Moreover, the jury made no findings of negligence on the part of defendant proximately causing the alleged accident, and certainly negligence and proximate cause were not established as a matter of law. The accident indirectly involved many vehicles on Gulf Freeway on a rainy night and there is much latitude for some error on the part of any witness. The jury resolved the conflict, and we are not inclined to disturb it.
Appellants’ motion for a new trial does not attack the negligence and proxi-0 mate cause findings in any respect. Such findings were not predicated upon an affirmative answer to special issue number one concerning whether or not a collision occurred between appellant’s and appellee’s vehicles. Findings of fact by a jury which have not been challenged stand as proven facts. Waters v. King, 353 S.W.2d 326, (Tex.Civ.App.), no writ; Dallas Ry. & Terminal Co. v. Straughan, 254 S.W.2d 882, (Tex.Civ.App.), no writ. We hold that the jury was empowered to make the findings it did on all special issues submitted, under the evidence in this case.

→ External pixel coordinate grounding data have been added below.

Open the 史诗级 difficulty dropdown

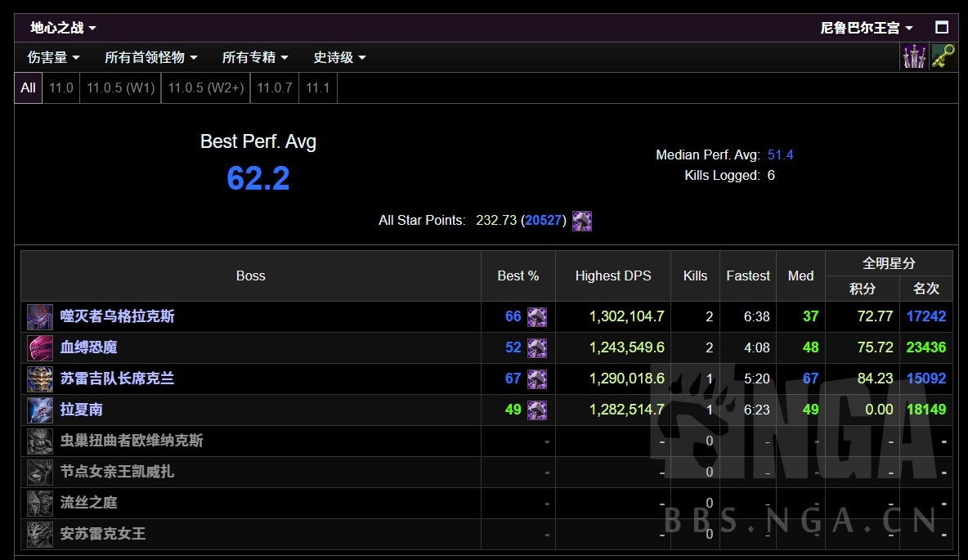click(x=339, y=57)
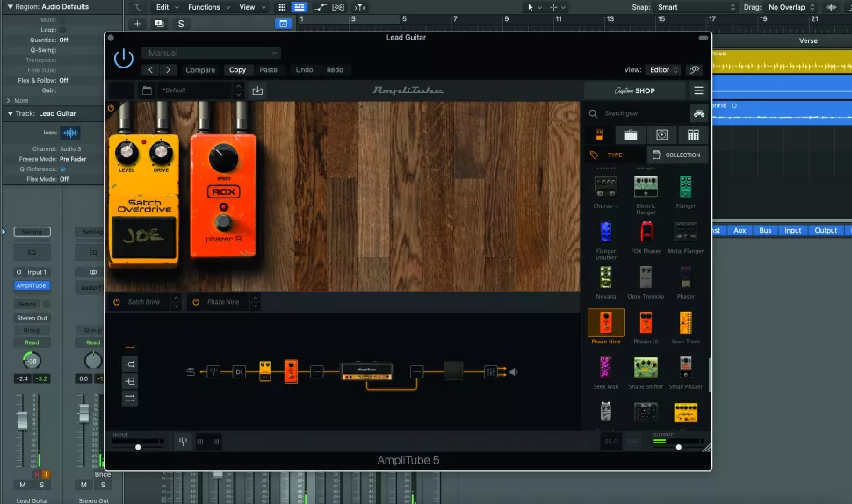Screen dimensions: 852x504
Task: Click the tuner icon in bottom bar
Action: (x=184, y=442)
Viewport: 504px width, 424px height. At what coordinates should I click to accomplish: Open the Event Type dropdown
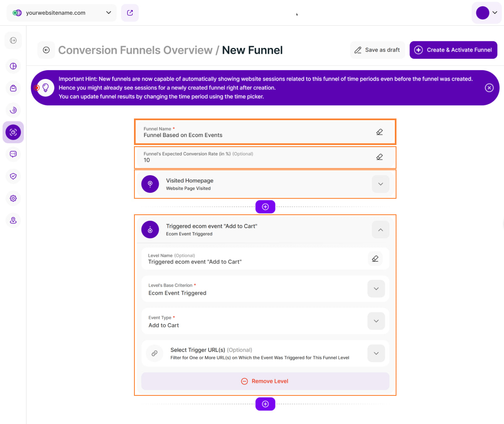(376, 321)
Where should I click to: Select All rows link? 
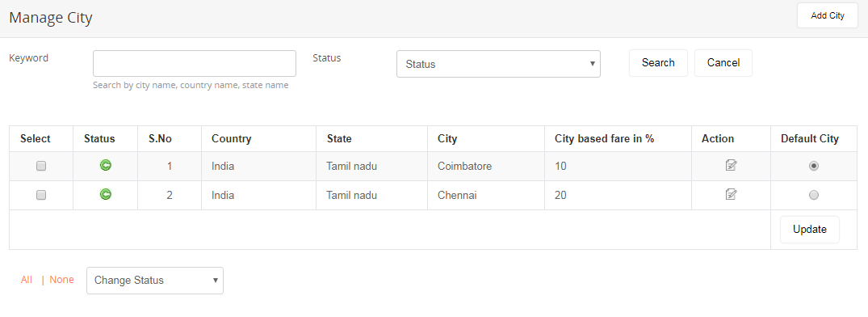27,280
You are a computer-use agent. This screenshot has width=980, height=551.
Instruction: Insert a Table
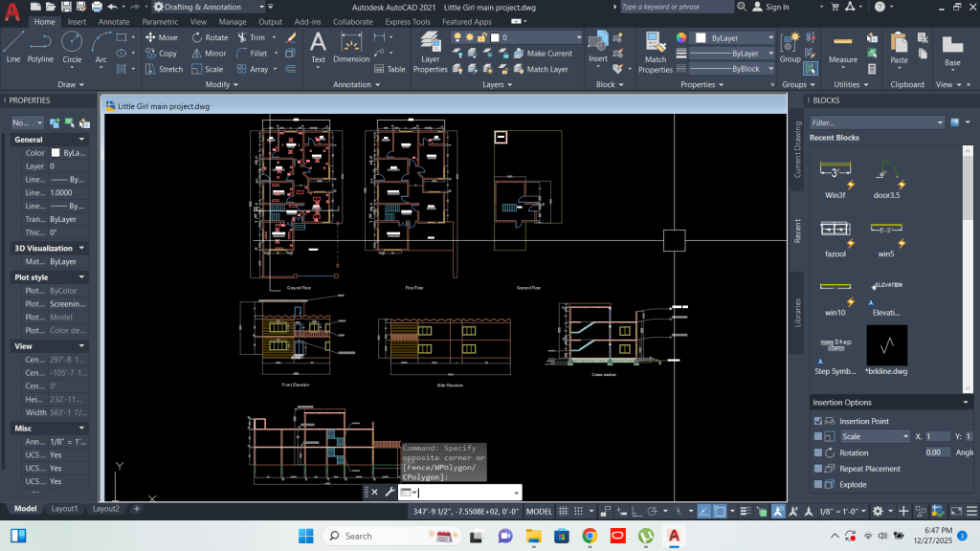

The record shows that when the trial court desired to speak to either counsel at length on their conduct of the trial, the jury was sent from the courtroom. Most interruptions by the trial court were justified, rebukes were made to both counsel, and both sides were generally treated equally. The court is permitted to admonish counsel for improper conduct engaged in during a trial, and he has broad discretion in controlling the trial. This may be reflected in both conduct and statements on his part. See 56 Tex.Jur.2d, Sec. 79, p. 413, and Sec. 84, pp. 419-420, and cases there cited. In any event we find no reversible error from an examination of the record as a whole. Rule 434, Texas Rules of Civil Procedure.
The judgment of the trial court is affirmed.